Initial Award Abstract
Parkinson’s disease (PD) is one of a few conditions in which cigarette smoking appears to decrease the risk of developing the disease, with a reduced risk of 50% among ever smokers compared to never smokers. Despite the fact that this reduced risk among cigarette smokers has been consistently observed in studies conducted over the past several decades, there has been very little epidemiologic research to investigate the possible explanations for this apparent protective effect. This effect could play a very important role in preventing the development of PD, which is thought to be caused in part by exposure to environmental chemicals such as pesticides or metals. A number of chemicals in tobacco products could explain why smoking decreases the risk for PD, and recent laboratory studies suggest that the nicotine in tobacco products may play a role.

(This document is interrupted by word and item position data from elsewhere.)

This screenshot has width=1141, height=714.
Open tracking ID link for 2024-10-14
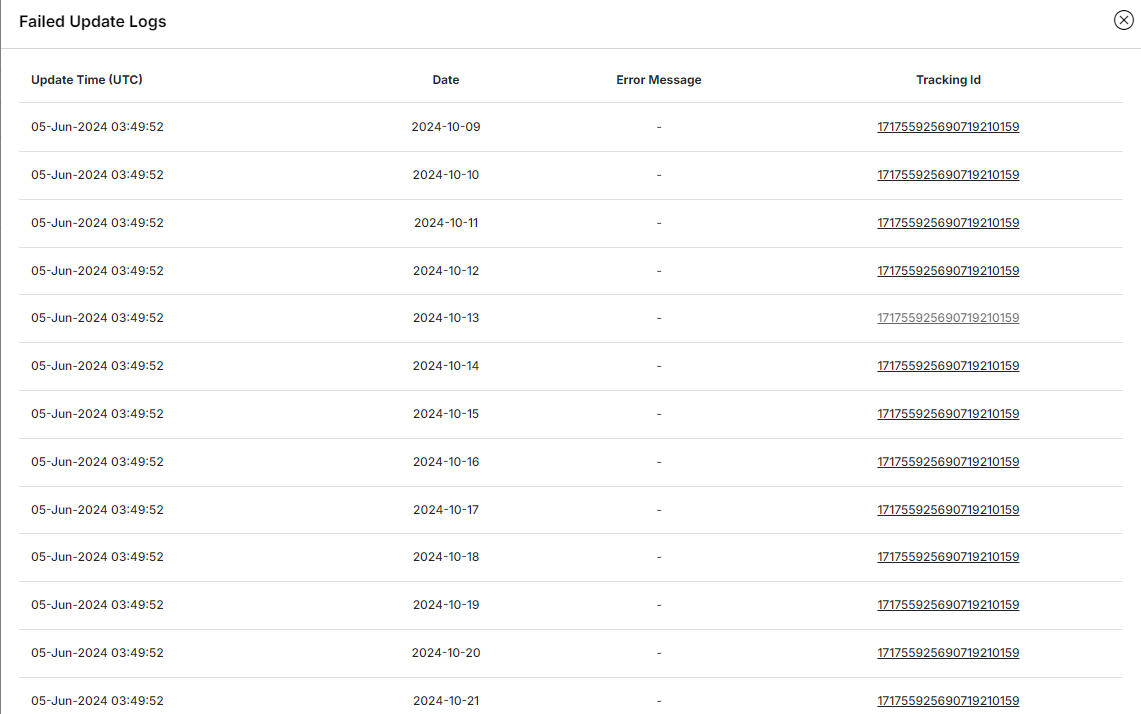pos(948,366)
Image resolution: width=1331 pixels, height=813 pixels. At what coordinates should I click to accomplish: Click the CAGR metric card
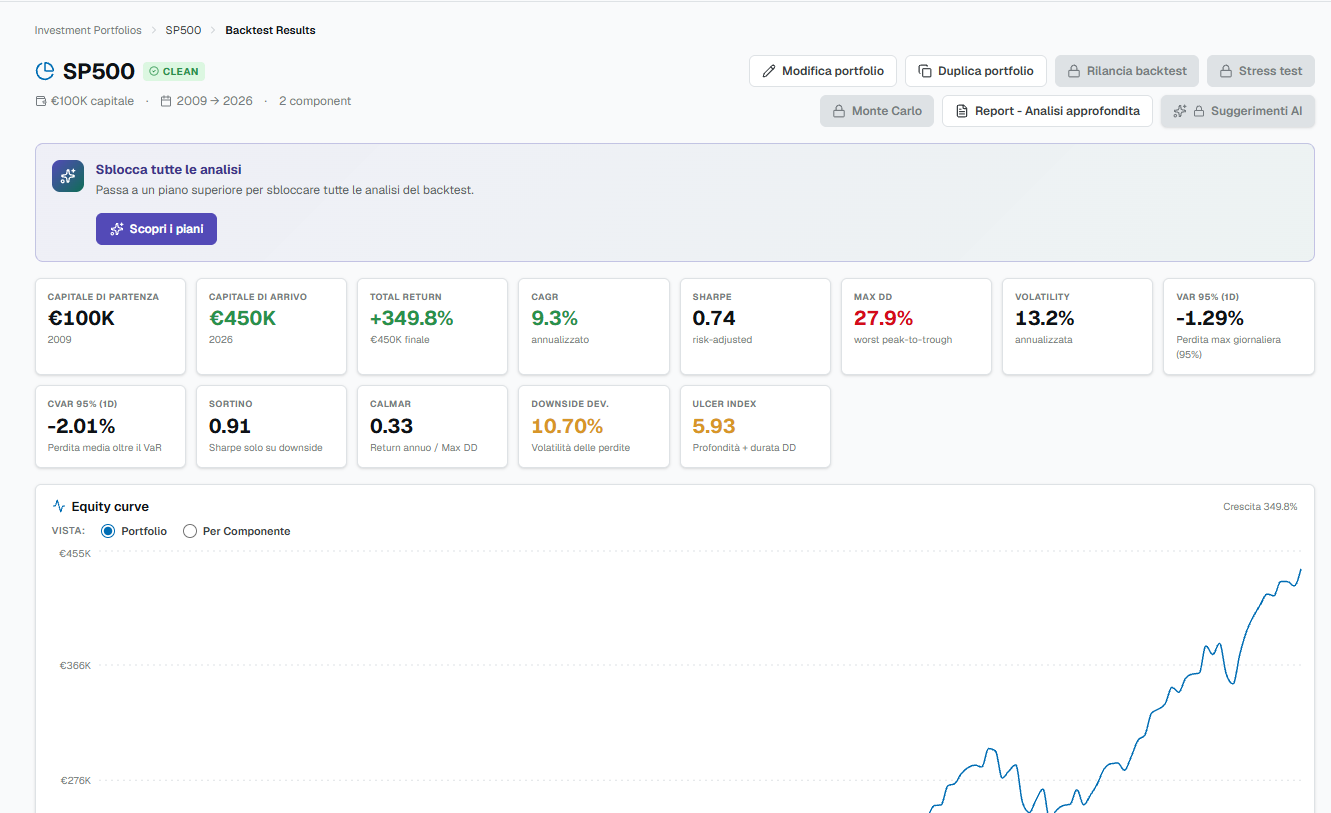point(594,327)
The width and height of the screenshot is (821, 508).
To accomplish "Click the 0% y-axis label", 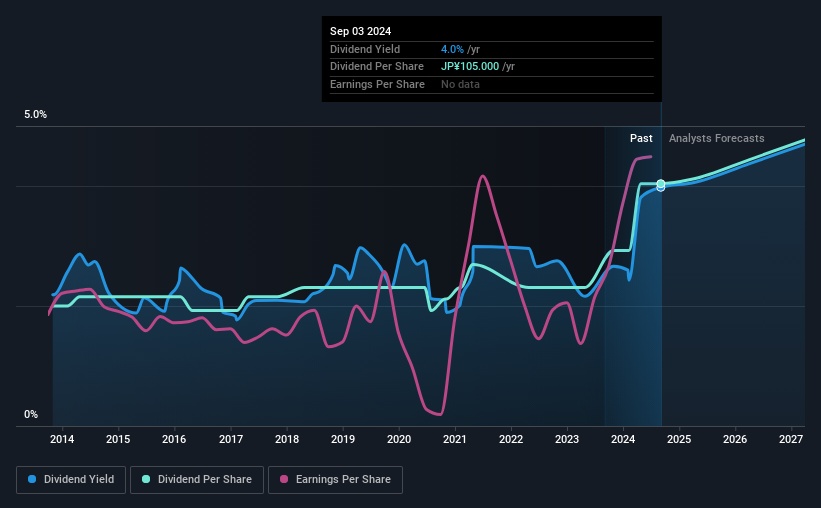I will point(31,414).
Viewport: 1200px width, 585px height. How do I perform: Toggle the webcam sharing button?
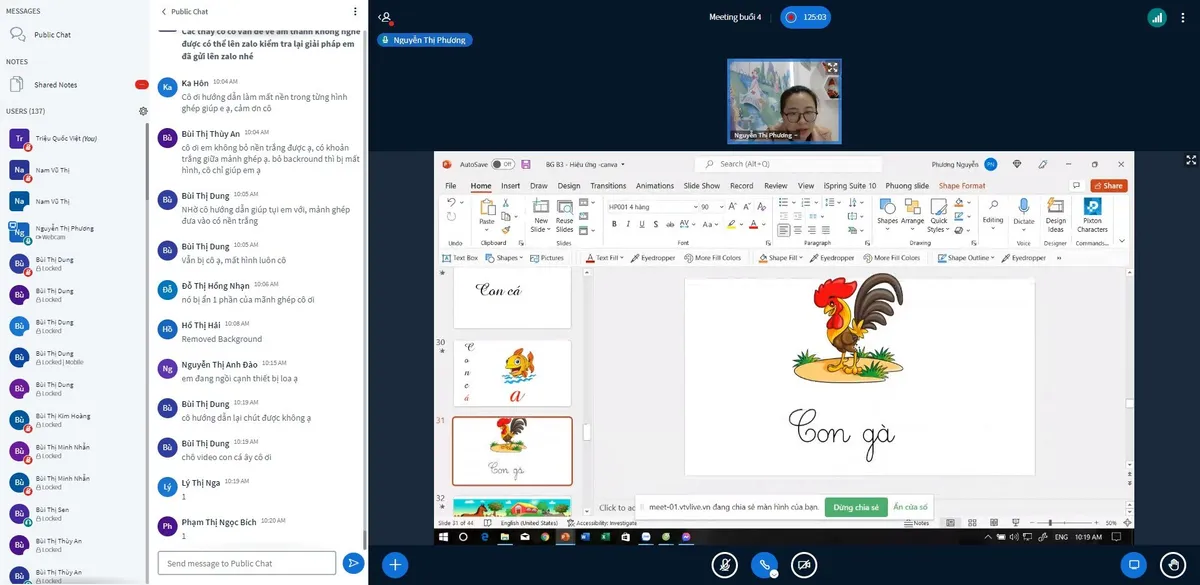click(803, 565)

The brain contains several different types of receptors for nicotine (called nicotinic receptors), and some are found in the basal ganglia, the area of the brain affected by PD. Dopamine is the brain chemical in the basal ganglia that is depleted in patients with PD, causing symptoms of a shuffling walk, slow movements, tremor, and difficulty controlling movement. Animal studies have shown that the nicotine from cigarette smoke stimulates nicotinic receptors, which in turn could interfere with the dopamine cell loss caused by environmental chemical exposure, or to enhance the release of dopamine, the brain chemical that is deficient in PD. The structure of the nicotinic receptors may be different among different individuals due to genetic differences in how nicotinic receptors work.

Our epidemiologic study will determine whether genetic variants of the nicotinic receptors explain the reduced risk of PD that is observed with cigarette smoking. This study will include 750 people that are newly diagnosed with PD newly diagnosed PD patients (cases) and 750 people without PD (controls) from case-control study conducted within the Northern California Kaiser Permanente Medical Care Program. We will collected a detailed lifetime history of cigarette smoking, along with other factors that may influence the risk of PD (e.g., exposure to pesticides and metals in the workplace and home, alcohol use, recreational drugs, medications, hormonal factors, family history and others). By combining a laboratory-based study of the nicotinic receptor genes with detailed information from PD cases and controls regarding cigarette smoking and other factors, we hope to understand why cigarette smoking reduces the risk of Parkinson’s disease. Ultimately, if the reasons for the protective effect of tobacco exposure were understood, tremendous gains in understanding the cause of PD could emerge and treatments could be developed to prevent or reduce the significant limitations caused by this disease.